Australian Paper workers are still picketing outside the company’s envelope and stationery manufacturing plant in Preston, after starting the protest last Tuesday.

The company wants the union to call off the picket before it will negotiate, while the union is refusing to stop the protest until its demands are met.

Dean Griffiths, union organiser with the AMWU says, “We had an email exchange with the company. They said they were willing to negotiate as long as we stop corporate action. We know what that means, they will take us into the office, give us the same terms and we will get nothing. So we are going to keep going and everyone is still determined.”

Craig Dunn, senior marketing manager with Australian Paper says, “The situation is unchanged from the company’s perspective.”

[Related: Australian Paper workers on strike]

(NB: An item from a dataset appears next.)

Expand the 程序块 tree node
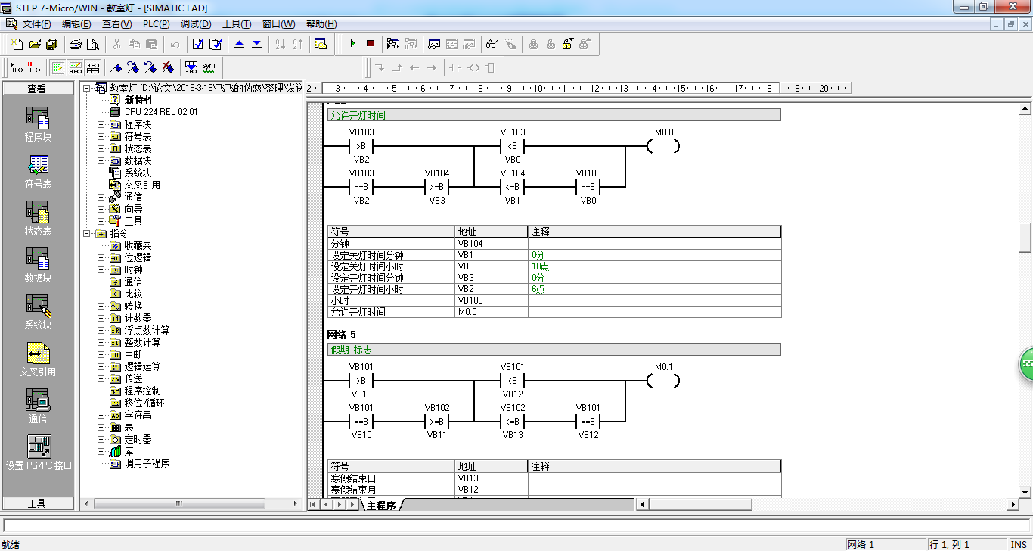 [101, 124]
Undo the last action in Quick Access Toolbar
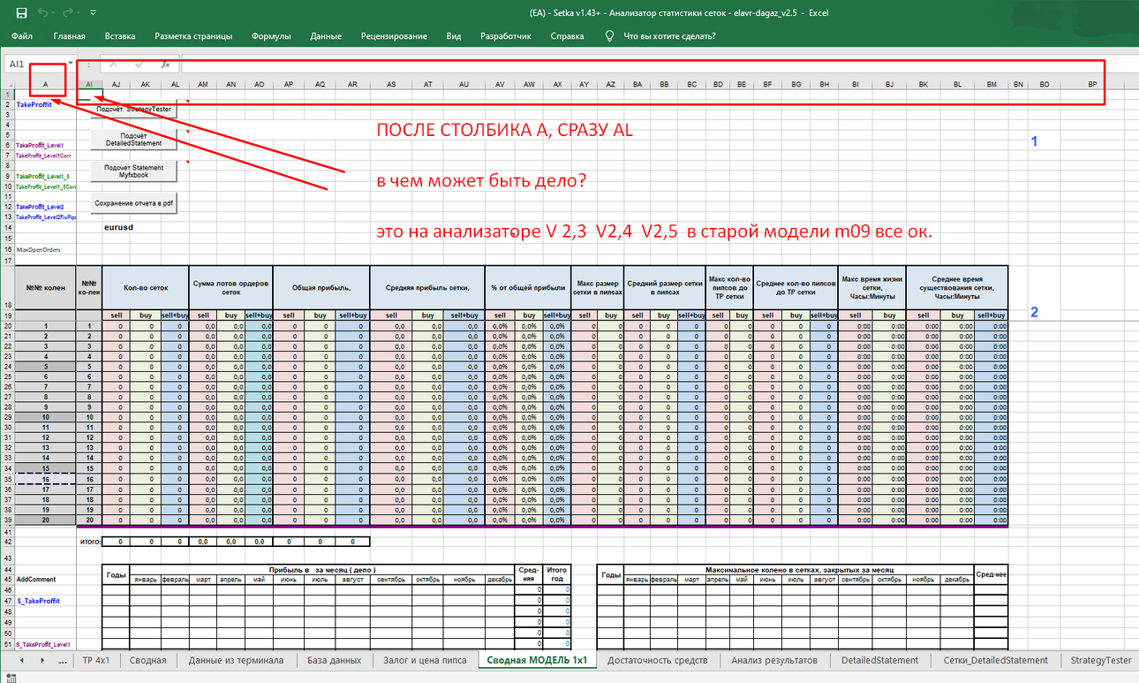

Around 90 workers stopped work and formed a picket line after nine months of failed negotiations  for a new enterprise agreement. The factory staff have requested a 2.5 per cent annual wage increase over three years and the company in response is offering a 6.5 per cent pay increase over four years, with a pay rise freeze for the first year, followed by 2 per cent, 2 per cent, and 2.5 per cent increases over the next three years. Those picketing say they only want the same rise given to the warehouse workers, which was 2.5 per cent.

Other issues in the dispute include the reduction of the staff’s rostered days off from 16 to 12 and a reclassification of the workplace structure which would define pay for roles as lower than what some workers currently receive, potentially meaning that it could take years for some workers to see a pay rise.

The site at Preston manufactures a significant percentage of the country’s envelopes, and is the biggest local manufacturer, it sells into the volume market. Melbourne and Sydney have other envelope manufacturers but they are operating on a much smaller scale. Candida Envelopes late last year week announced it was closing its Sydney envelope manufacturing site and switching production to its Adelaide operation.

The Australian Paper Preston factory is one of the company’s two plants, the other being its paper mill in the Victorian town of Maryvale. Australian Paper says the plant produces two billion envelopes annually. It was one of the main suppliers of envelopes during last year’s federal marriage law plebiscite.

Australian Paper was founded in Melbourne in 1868. It currently employs more than 1,300 staff.